WDXO
- Hazlehurst, Mississippi; United States;
- Broadcast area: Jackson metropolitan area
- Frequency: 92.9 MHz
- Branding: G93

Programming
- Format: Classic hip hop

Ownership
- Owner: Telesouth Communications
- Sister stations: WOEG, WRQO

History
- First air date: December 24, 1970
- Former call signs: WMDC-FM (1970–1998)
- Former frequencies: 100.9 MHz (1970–1999)

Technical information
- Licensing authority: FCC
- Facility ID: 13857
- Class: A
- ERP: 2,700 watts
- HAAT: 151.4 meters (497 ft)
- Transmitter coordinates: 31°53′33″N 90°24′8″W﻿ / ﻿31.89250°N 90.40222°W

Links
- Public license information: Public file; LMS;
- Webcast: Listen live
- Website: wdxo929.com

= WDXO =

Radio station in Hazlehurst, Mississippi

WDXO (92.9 MHz) is a commercial FM radio station, serving the Jackson metropolitan area.
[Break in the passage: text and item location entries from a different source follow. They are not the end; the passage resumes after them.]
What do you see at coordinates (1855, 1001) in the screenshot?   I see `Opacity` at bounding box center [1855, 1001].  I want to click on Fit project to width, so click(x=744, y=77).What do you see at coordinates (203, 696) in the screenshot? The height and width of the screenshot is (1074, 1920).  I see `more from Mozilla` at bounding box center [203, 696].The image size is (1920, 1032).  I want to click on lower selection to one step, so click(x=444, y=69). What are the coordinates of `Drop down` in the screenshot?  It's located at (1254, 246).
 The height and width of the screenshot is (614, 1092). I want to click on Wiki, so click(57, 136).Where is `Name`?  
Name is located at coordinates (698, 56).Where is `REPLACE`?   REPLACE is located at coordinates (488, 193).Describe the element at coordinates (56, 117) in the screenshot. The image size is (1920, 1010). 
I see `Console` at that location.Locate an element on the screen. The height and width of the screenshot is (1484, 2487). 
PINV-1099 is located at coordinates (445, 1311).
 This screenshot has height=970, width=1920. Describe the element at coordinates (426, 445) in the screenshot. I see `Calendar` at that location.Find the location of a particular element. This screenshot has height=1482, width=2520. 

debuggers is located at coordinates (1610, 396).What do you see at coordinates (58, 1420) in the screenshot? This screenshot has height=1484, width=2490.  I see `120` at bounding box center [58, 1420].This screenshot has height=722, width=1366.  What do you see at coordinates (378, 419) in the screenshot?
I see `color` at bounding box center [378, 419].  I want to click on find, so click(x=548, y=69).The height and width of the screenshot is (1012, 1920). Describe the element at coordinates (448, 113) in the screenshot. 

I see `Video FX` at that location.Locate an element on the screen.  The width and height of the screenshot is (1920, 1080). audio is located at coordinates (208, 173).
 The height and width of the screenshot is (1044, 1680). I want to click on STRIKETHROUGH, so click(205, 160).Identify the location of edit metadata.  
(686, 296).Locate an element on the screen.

Licensed to Hazlehurst, Mississippi, the station is owned by Telesouth Communications.

As of February 1, 2024, WDXO's format is classic hip-hop.

==History==
The station signed on the air on December 24, 1970. Its original call sign was WMDC-FM. At first, it simulcast its sister station, WMDC 1220 AM (now WOEG). Because the AM station was a daytimer, WMDC-FM was able to continue its programming after sunset.

In January, 1998, the station's call letters had changed to WDXO.

In December, 1999, the station had swapped frequencies with WJXN.

In 2006, O'Neal Broadcasting sold WDXO, WOEG, and WRQO to Jackson-based TeleSouth Communications (now SuperTalk Mississippi Media).

On May 1, 2008, the station had flipped from adult contemporary to sports radio (ESPN Radio). It had been branded as 92.9 The Ticket.

On June 1, 2018, the station had flipped from sports to adult hits. It had been branded as 92.9 Jack FM.

On February 1, 2024, the station flipped from adult hits (Jack FM) to classic hip-hop. Its new branding is g 93.